2010-08-17 Thread Giacomo A. Catenazzi

On 17.08.2010 13:39, Simon Richter wrote:

Hi,

I have been asked to provide packages for a small piece of software that
uses this licence:

 This software is provided 'as-is', without any express or implied
 warranty.  In no event will the authors be held liable for any damages
 arising from the use of this software.

 Permission is granted to anyone to use this software for any purpose,
 including commercial applications, and to alter it and redistribute it
 freely, subject to the following restrictions:

 1. The origin of this software must not be misrepresented; you must not
claim that you wrote the original software. If you use this software
in a product or c64-release, an acknowledgment in the product
documentation or credits would be appreciated. Or beer!
 2. Altered source versions must be plainly marked as such, and must not be
misrepresented as being the original software.
 3. This notice may not be removed or altered from any source distribution.
 4. If you alter this software and release it, you must also provide the
source. You may not turn this into yet-another-windows-only-c64-
software. The software's platform independance and portability must
be maintained, no x86-only assembly code (unless there's also a plain
C version of it), no Windows-only API shit. If you violate this,
pestilence shall come upon you, and DeeKay shall come to your house
and format your harddrive to install Linux. Your C64 will be
confiscated and you will be forced to use a Sinclair Spectrum ZX81
to do all your coding - with its shitty membrane keyboard!



It is not a BSD like license: "you must also provide the source.",
so nearly a copyleft with very few requirements.

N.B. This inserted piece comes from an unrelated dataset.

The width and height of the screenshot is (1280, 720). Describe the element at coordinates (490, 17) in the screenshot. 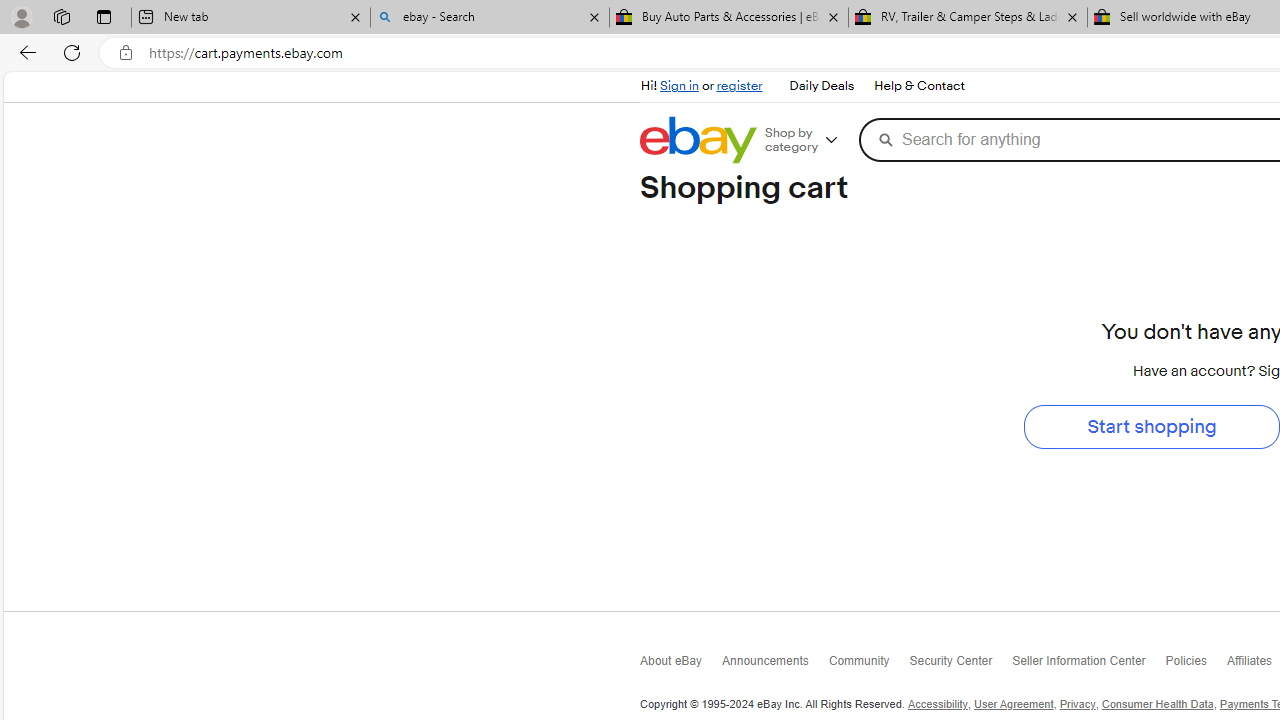

I see `'ebay - Search'` at that location.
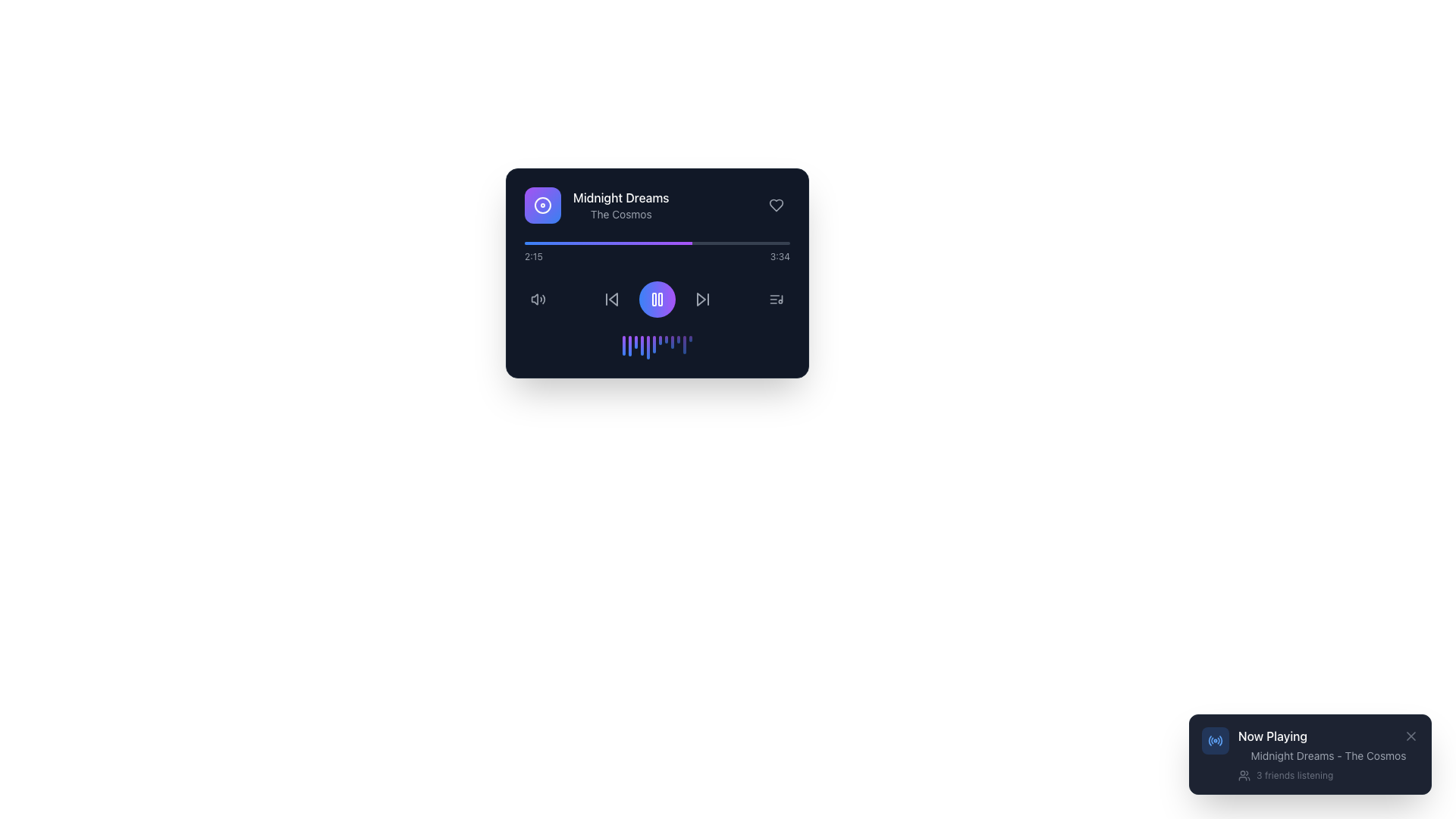 The image size is (1456, 819). I want to click on the heart-shaped icon to like the song, located in the upper-right corner of the music player interface, adjacent to the song title and artist name, so click(776, 205).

Anyway it is "non-free", because:
"The software's platform independance and portability must
be maintained, no x86-only assembly code (unless there's also a plain
C version of it), no Windows-only API shit. "

This limits what/how you can modify it, which is again DFSG.
What does it mean in Debian? We should write patches so that
we must support Windows and MacOS X? (Or maybe on mainframe
and also strange systems with maybe strange libraries?)

PS: I have a C64. With this license the author reclaims the ownership
of my C64 if I do POSIX-only changes.